RECORDS
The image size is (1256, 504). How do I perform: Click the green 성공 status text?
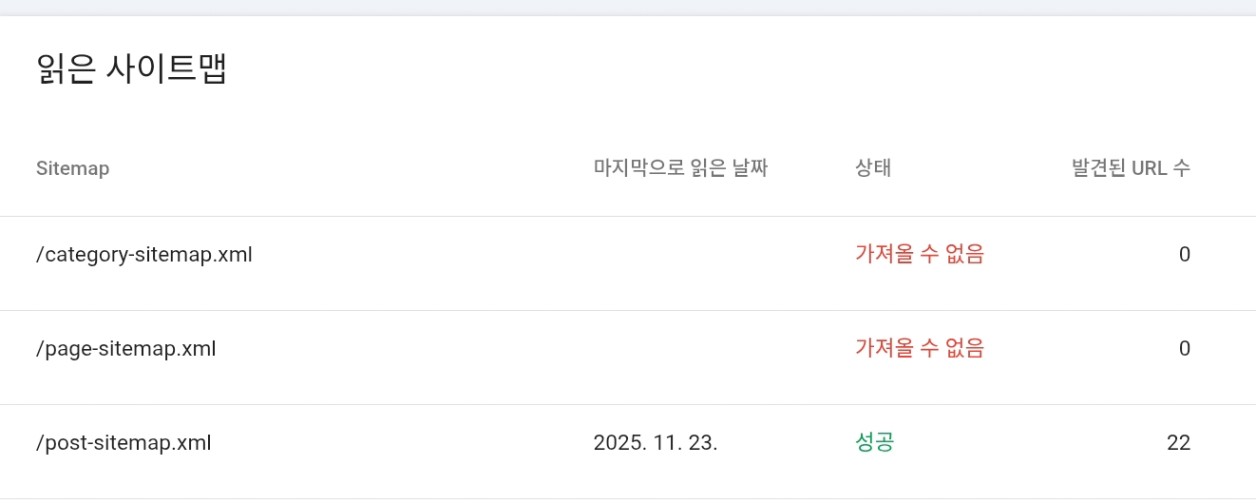[874, 443]
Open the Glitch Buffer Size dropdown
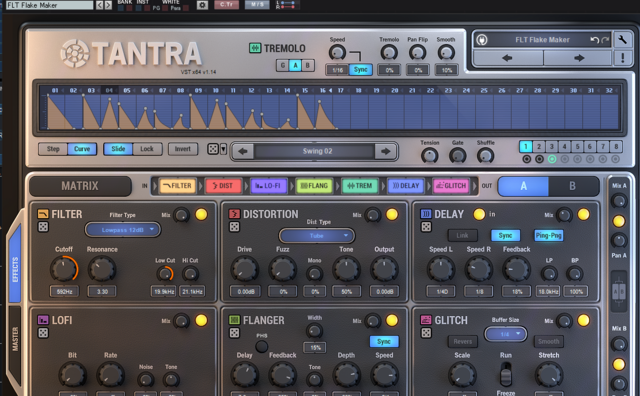 (505, 334)
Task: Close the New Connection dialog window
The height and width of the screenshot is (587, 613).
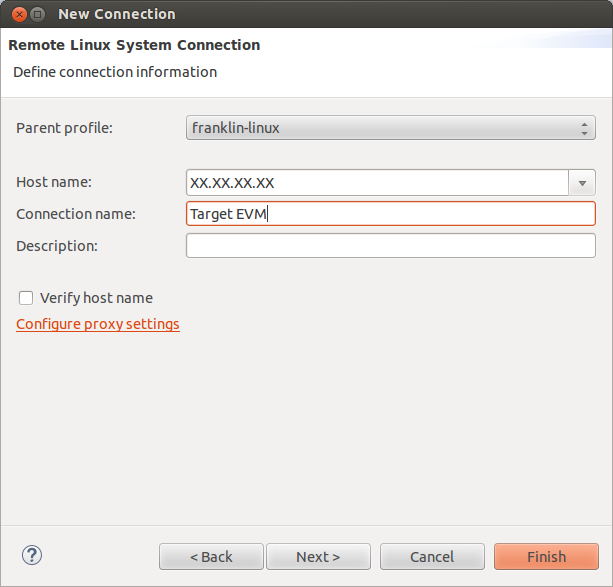Action: pyautogui.click(x=15, y=14)
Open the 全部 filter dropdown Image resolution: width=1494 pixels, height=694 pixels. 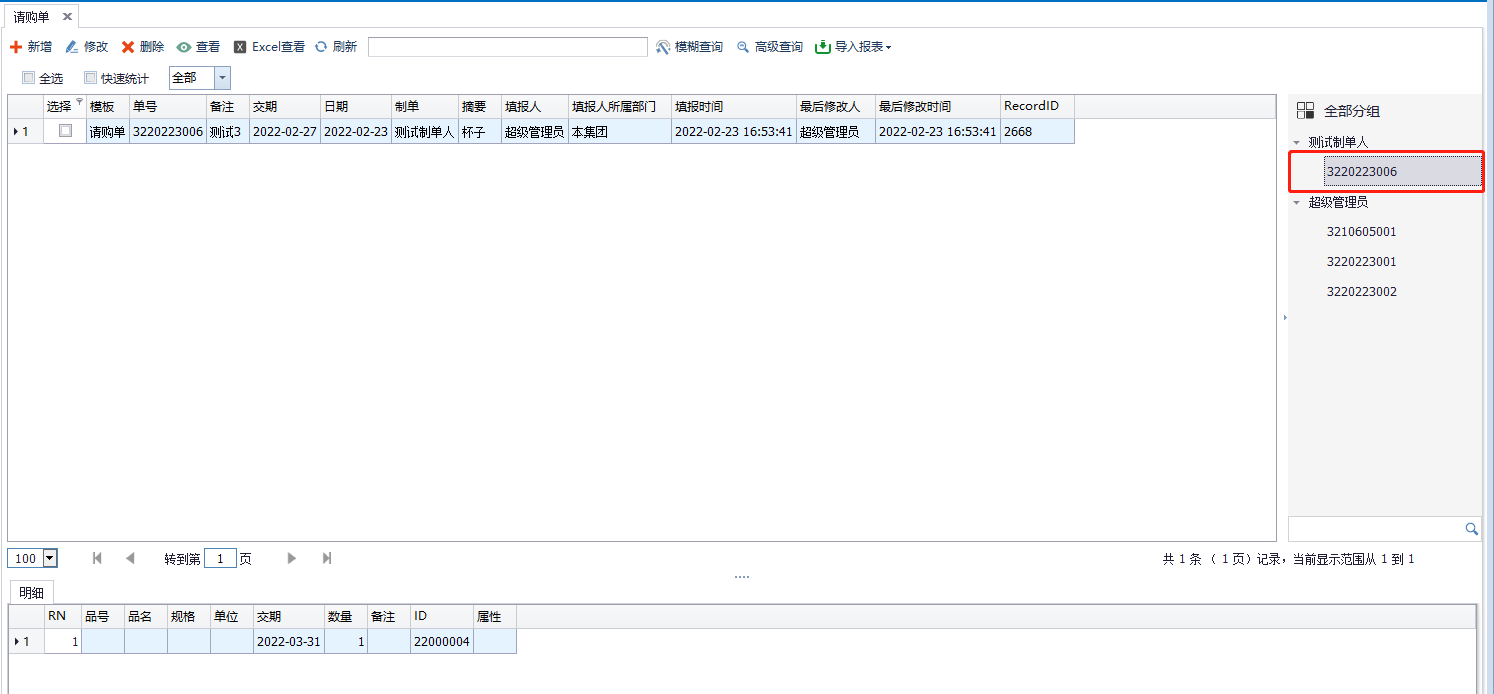pos(222,78)
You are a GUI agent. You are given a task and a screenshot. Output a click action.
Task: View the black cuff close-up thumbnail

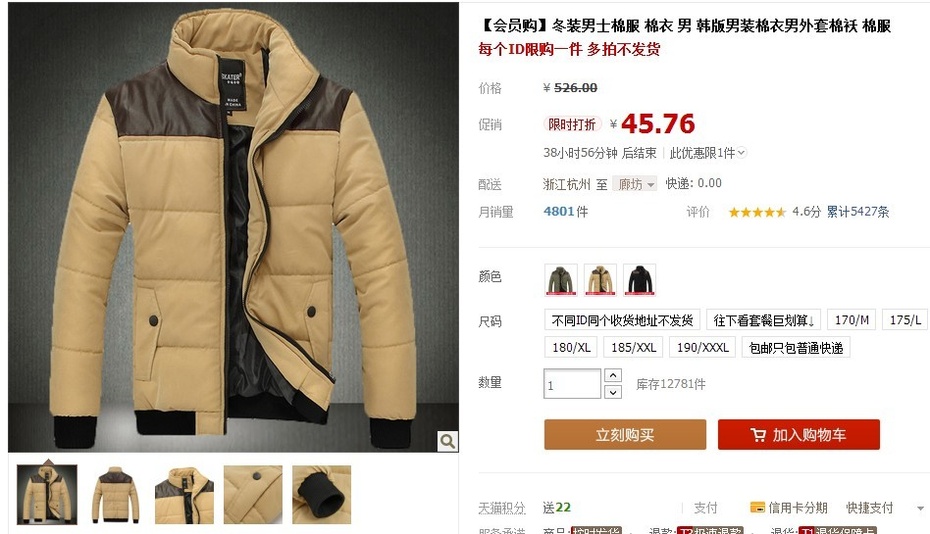click(321, 494)
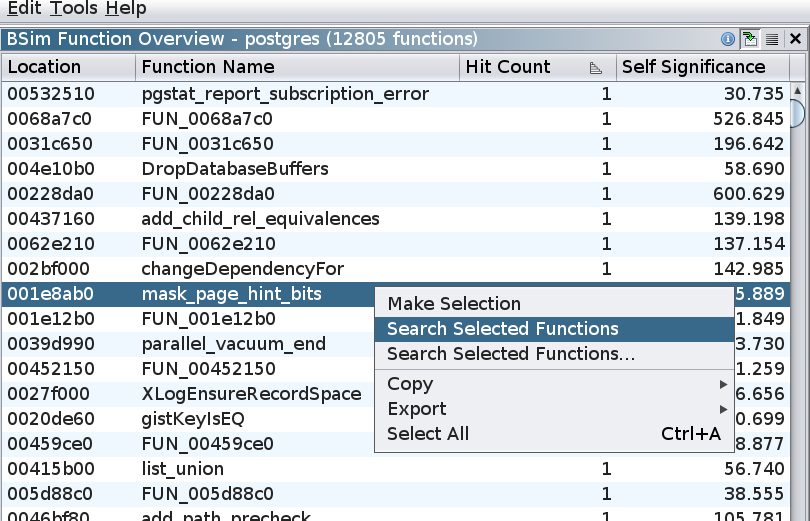Choose Select All in the context menu
Viewport: 810px width, 521px height.
(x=428, y=434)
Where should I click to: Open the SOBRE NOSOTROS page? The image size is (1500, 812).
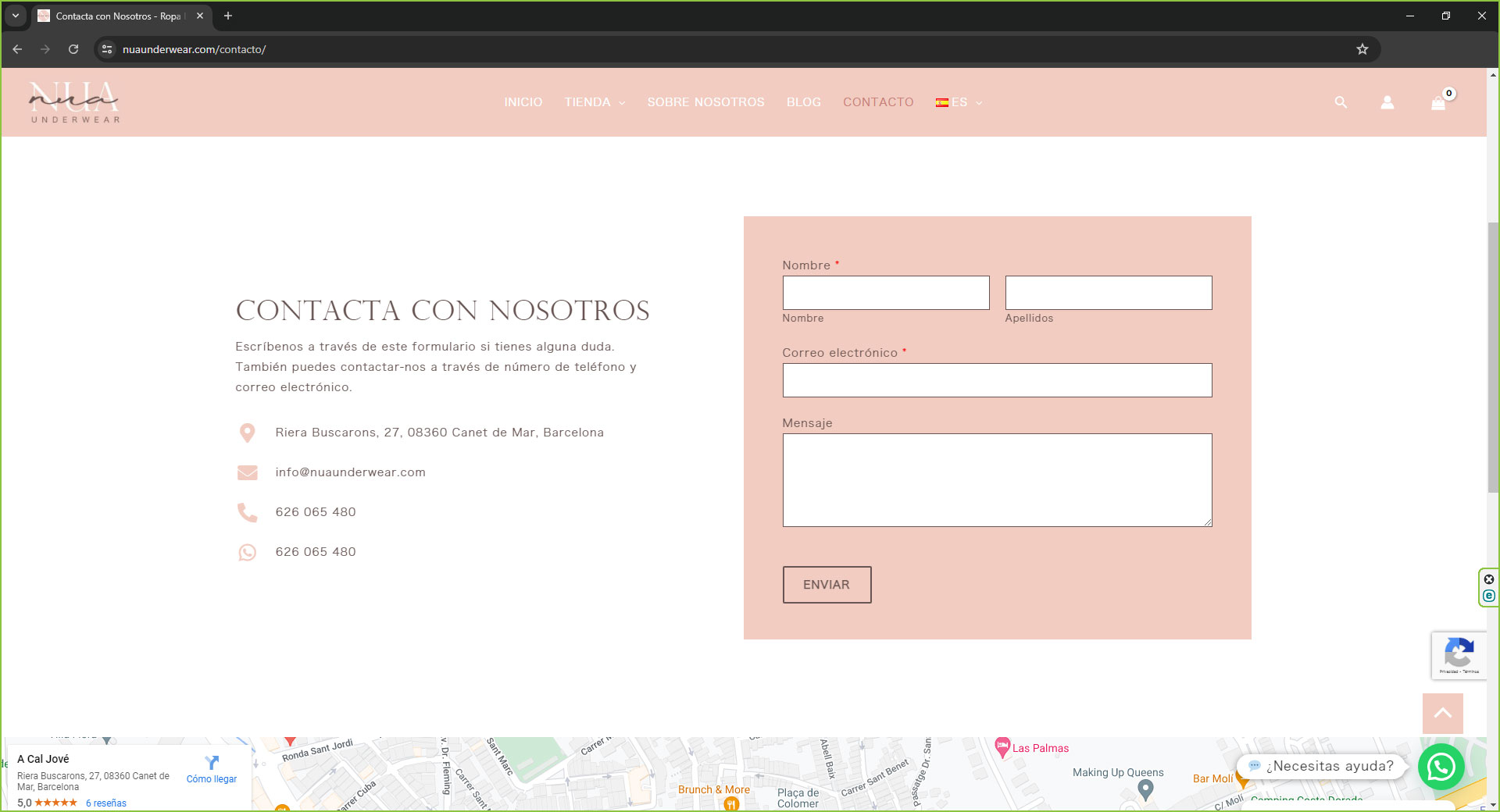(705, 102)
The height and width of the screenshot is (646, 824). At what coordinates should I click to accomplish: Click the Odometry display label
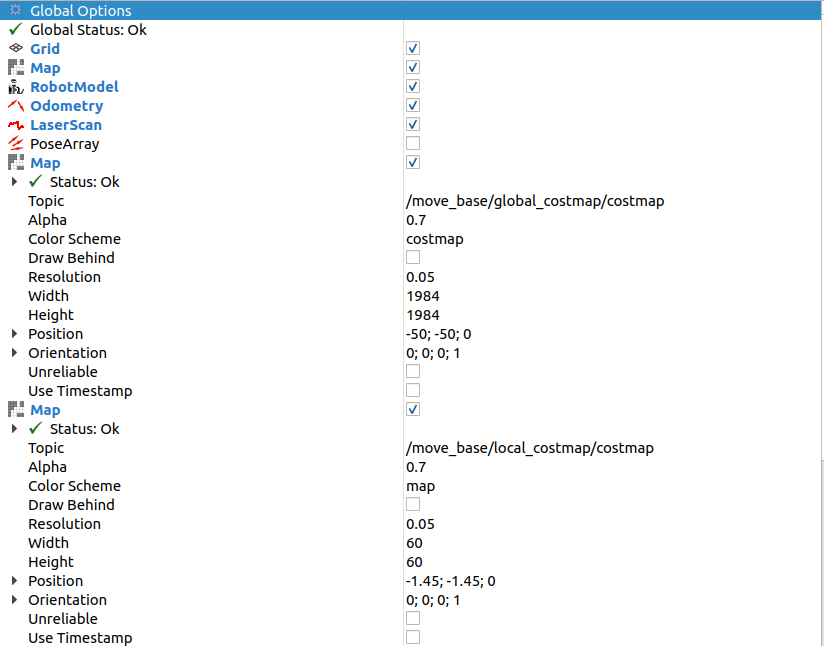click(x=66, y=106)
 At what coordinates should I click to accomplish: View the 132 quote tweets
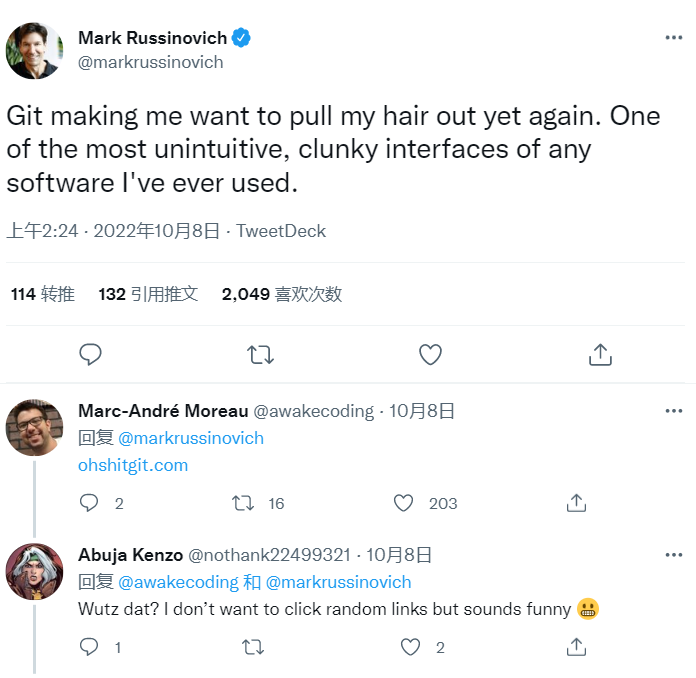click(x=148, y=294)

TASK STATEMENT
Set down only the lines running from the line with "Where should I" to the end of the entries, inclusive; omit every picture.

TASK SOLUTION
Where should I click to: Open the SOBRE NOSOTROS page? The image size is (1500, 812).
(705, 102)
The height and width of the screenshot is (646, 824). At what coordinates should I click to accomplish: Click the Odometry display label
click(x=66, y=106)
 At what coordinates should I click to accomplish: View the 132 quote tweets
click(x=148, y=294)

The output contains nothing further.